ABOUT THIS TASK » Output only the lines that run from the line holding "The image size" to the end of the entries, both ends included, and skip the pictures.

DATA FOR THIS TASK »

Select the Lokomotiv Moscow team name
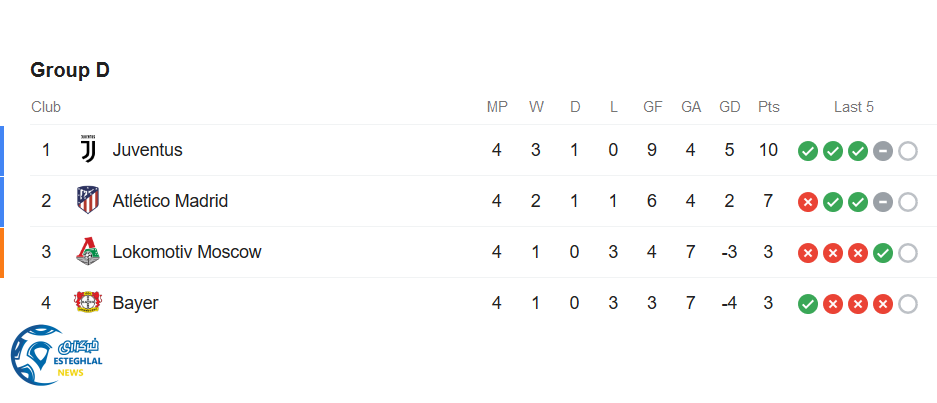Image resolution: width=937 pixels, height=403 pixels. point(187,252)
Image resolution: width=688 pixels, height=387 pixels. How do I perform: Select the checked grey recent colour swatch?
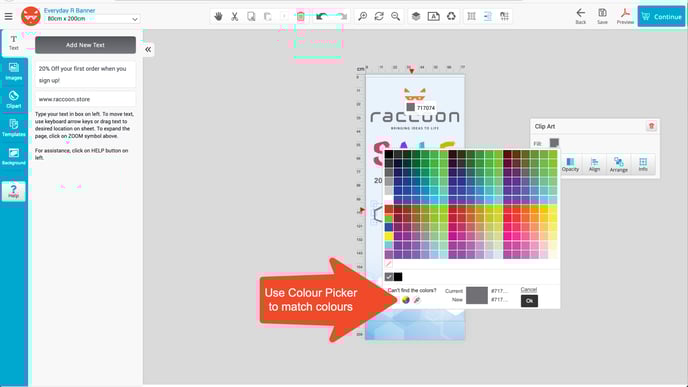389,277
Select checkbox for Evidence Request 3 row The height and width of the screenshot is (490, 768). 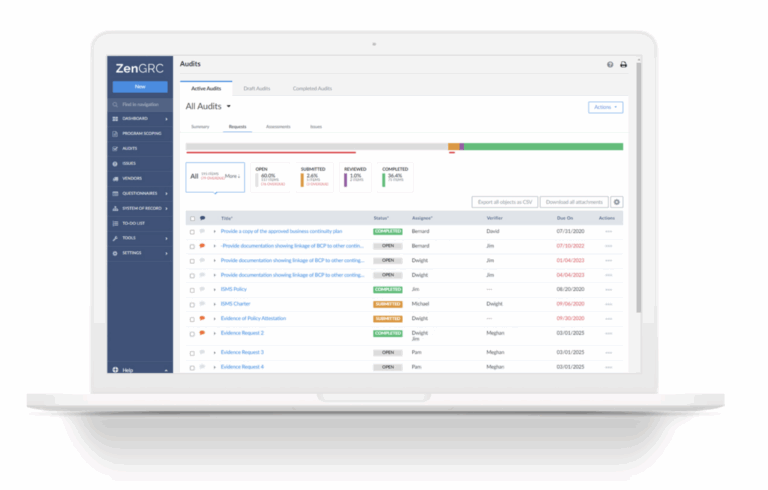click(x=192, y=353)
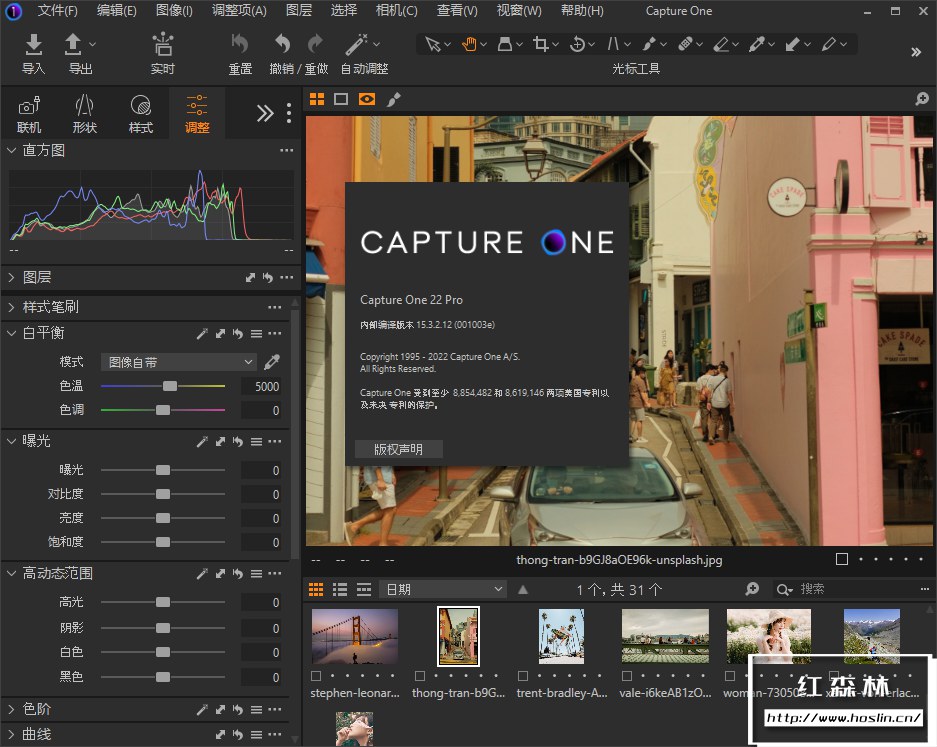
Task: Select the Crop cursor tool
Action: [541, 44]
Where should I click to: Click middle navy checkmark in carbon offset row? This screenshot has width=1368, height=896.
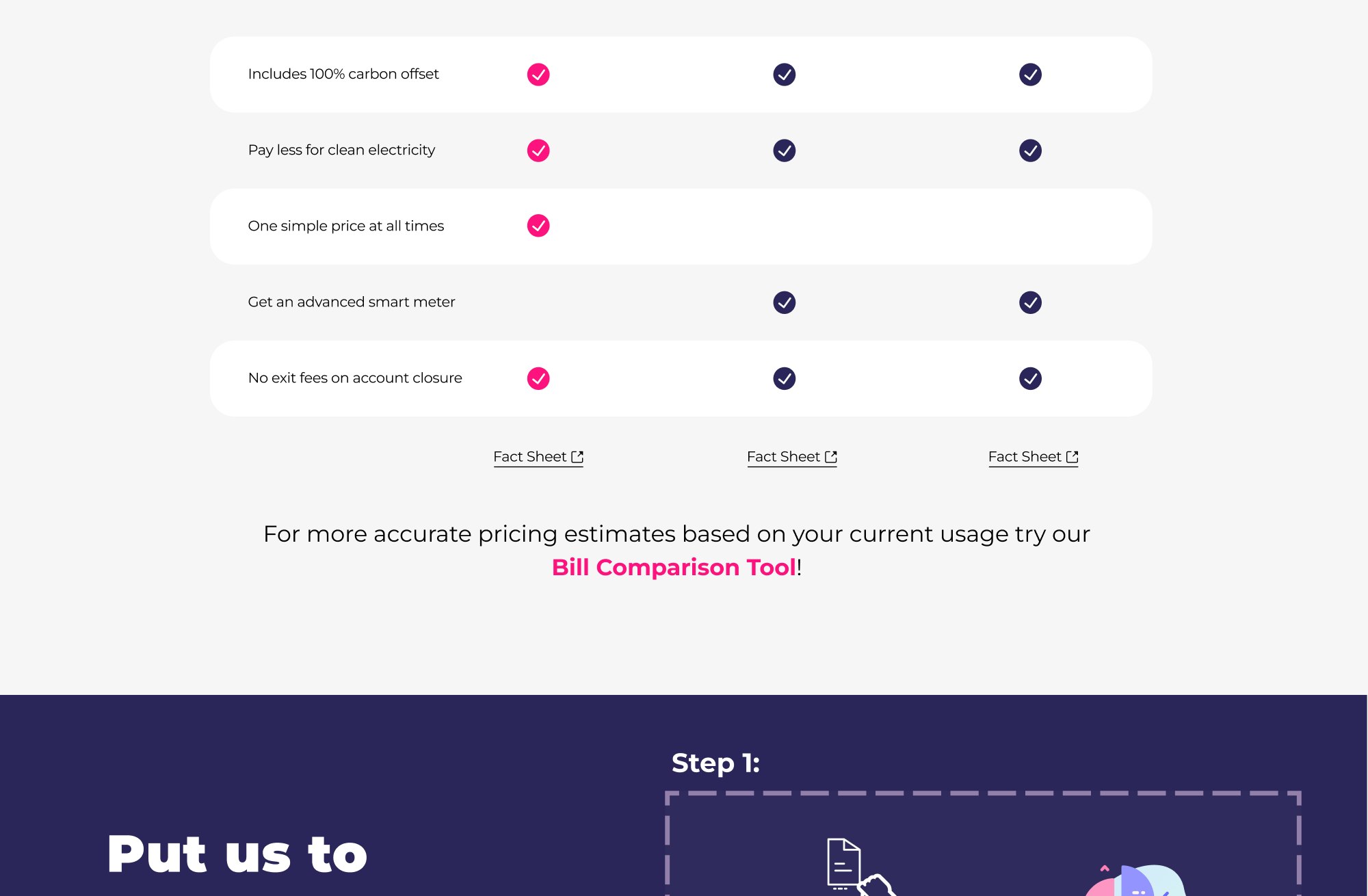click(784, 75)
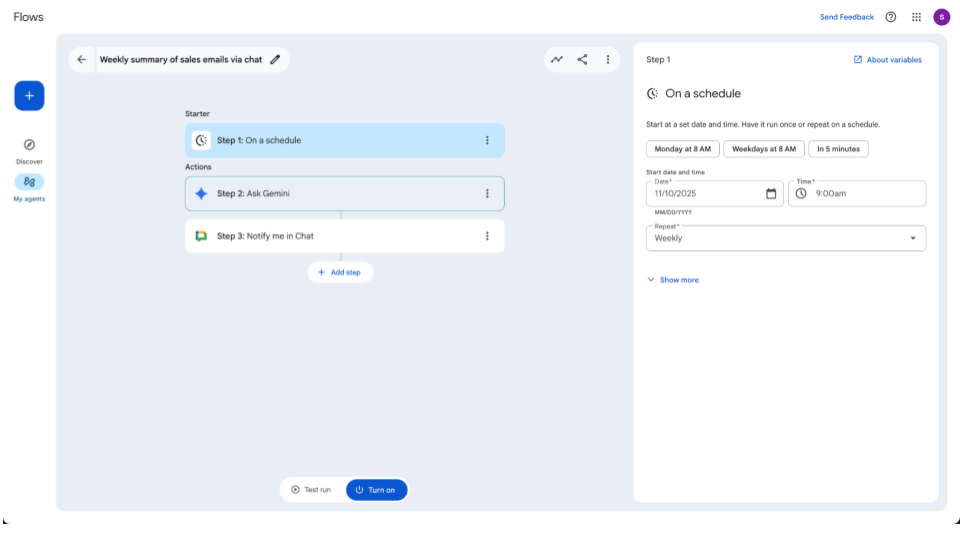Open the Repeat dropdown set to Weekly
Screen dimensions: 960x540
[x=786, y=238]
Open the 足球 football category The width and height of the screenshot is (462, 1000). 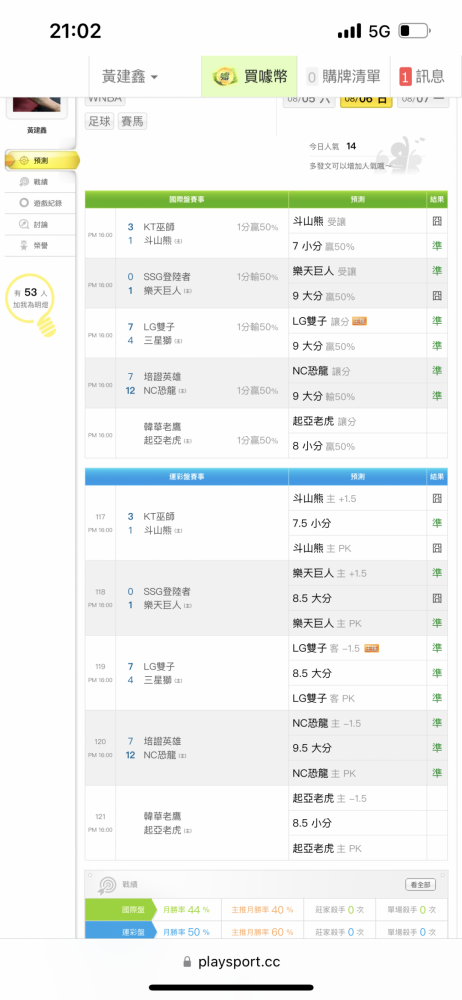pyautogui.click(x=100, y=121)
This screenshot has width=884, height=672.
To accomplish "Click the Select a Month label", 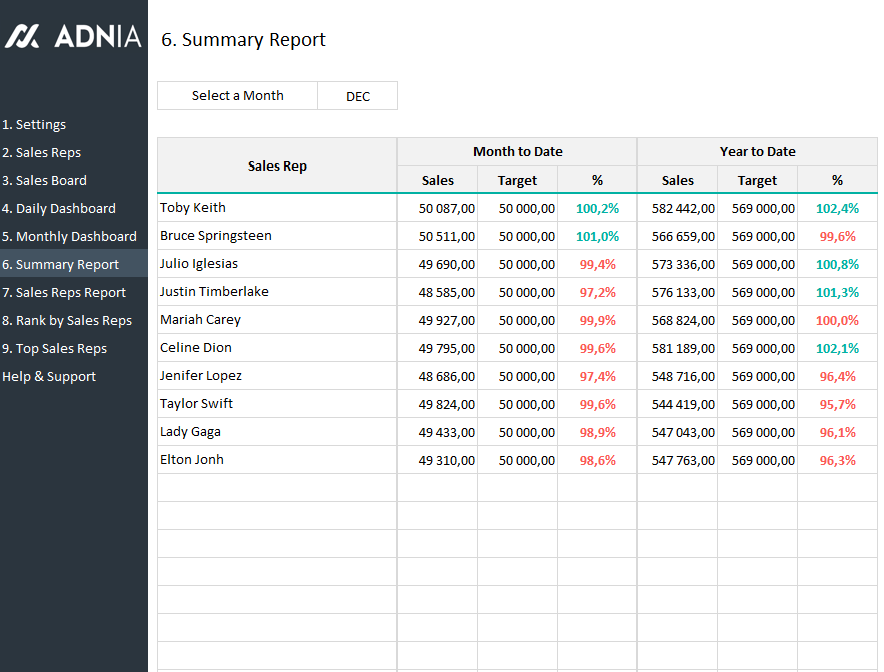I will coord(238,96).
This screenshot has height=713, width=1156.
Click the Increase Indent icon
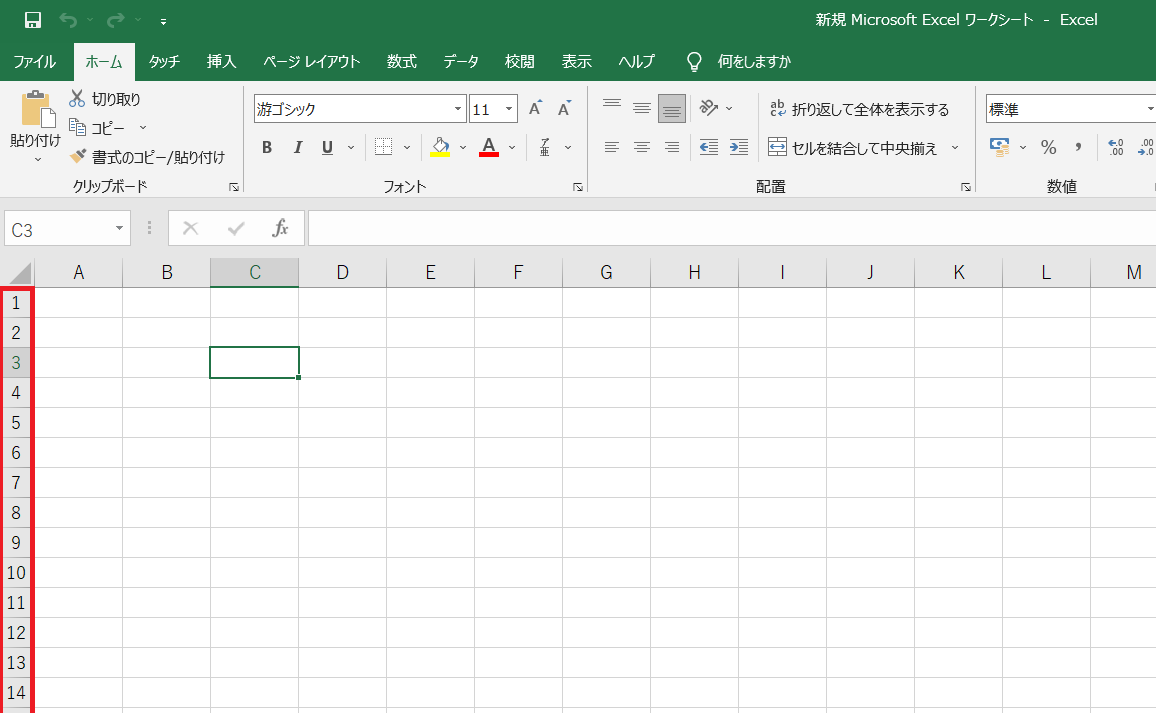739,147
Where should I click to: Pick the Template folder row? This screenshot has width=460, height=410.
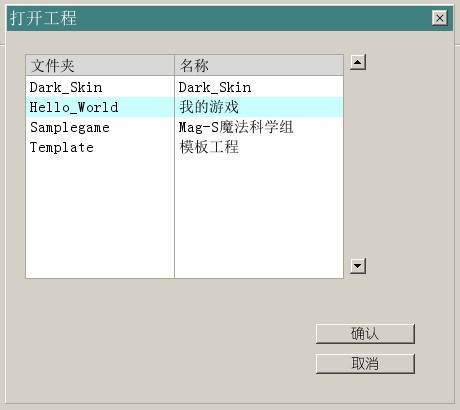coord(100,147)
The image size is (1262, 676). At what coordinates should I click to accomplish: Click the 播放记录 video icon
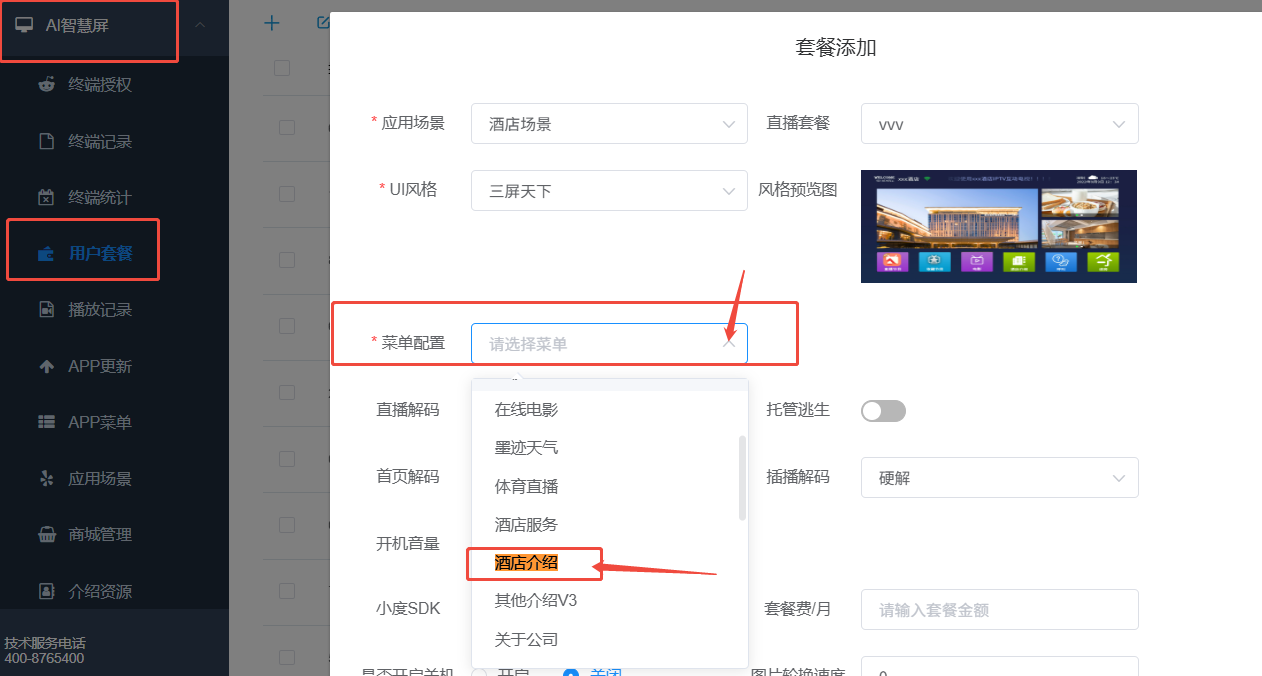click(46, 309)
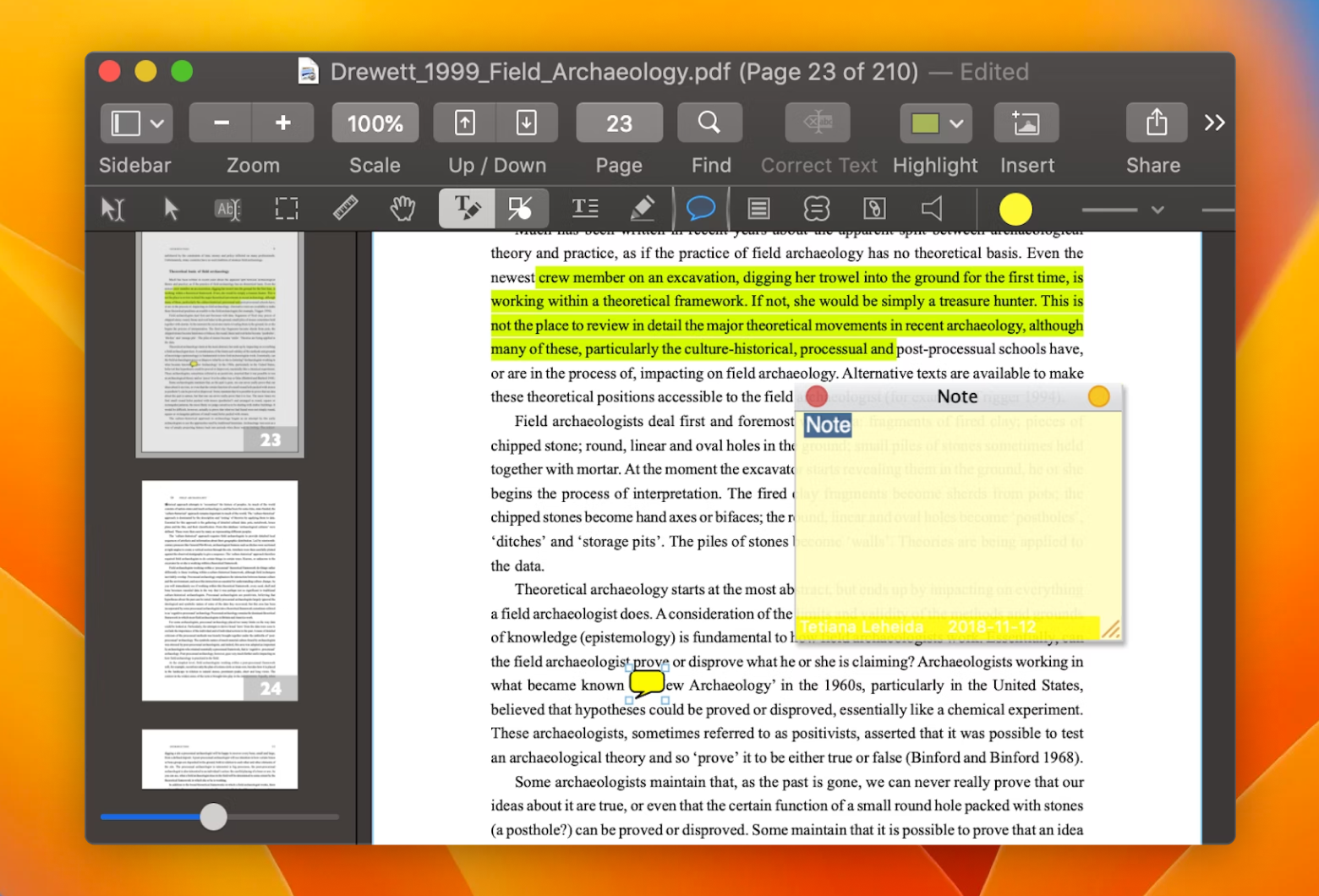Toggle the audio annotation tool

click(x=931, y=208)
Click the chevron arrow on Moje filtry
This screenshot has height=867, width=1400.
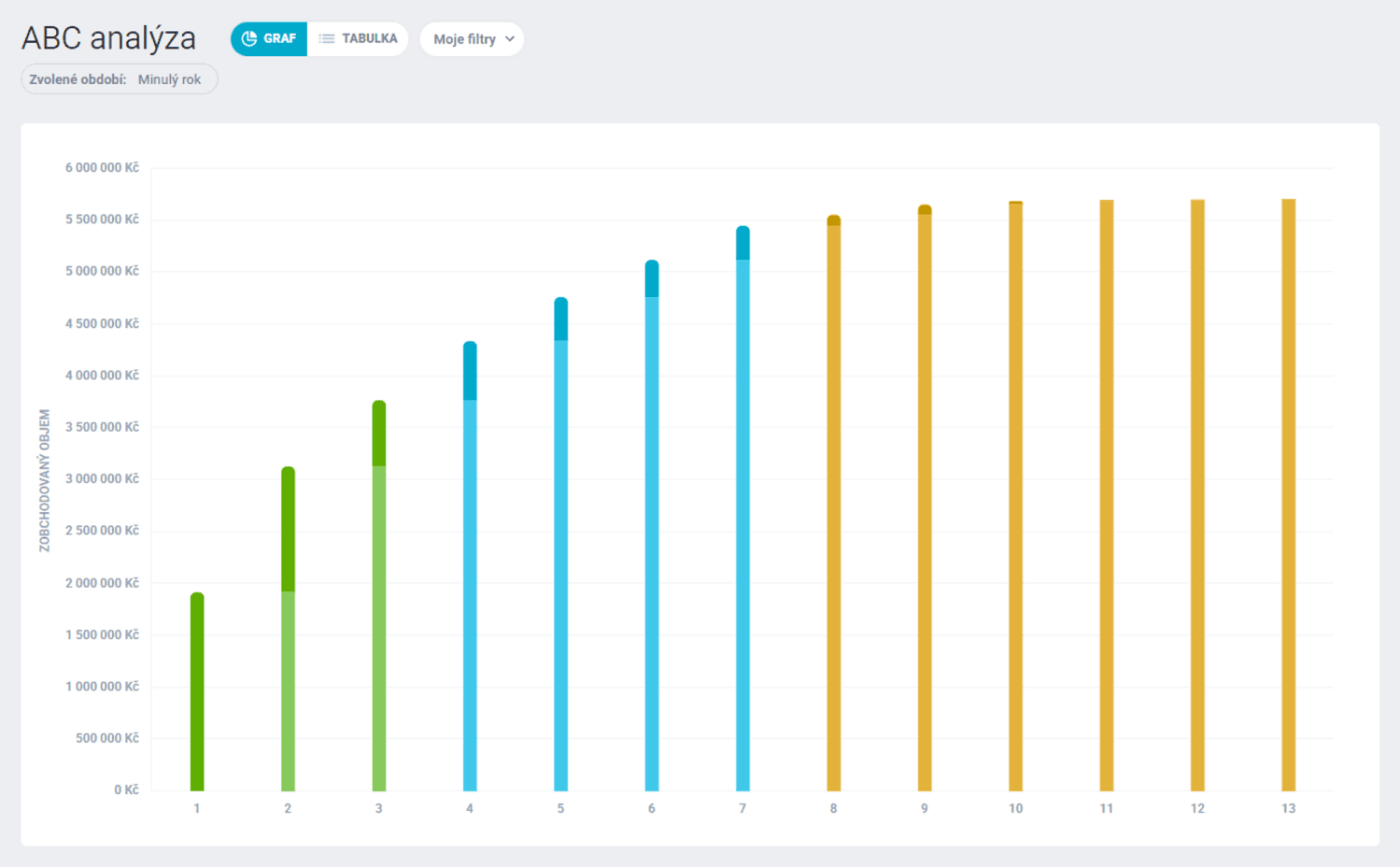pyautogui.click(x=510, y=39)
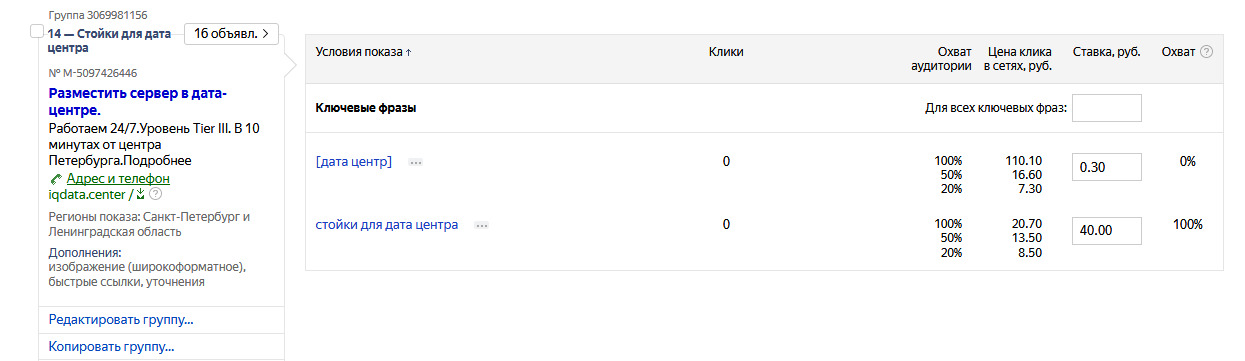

YOUR SOLUTION »
The image size is (1262, 676). At what coordinates should I click to accomplish: Click the 播放记录 video icon
click(46, 309)
Toggle the audio annotation tool

click(x=931, y=208)
Click the chevron arrow on Moje filtry
This screenshot has height=867, width=1400.
pyautogui.click(x=510, y=39)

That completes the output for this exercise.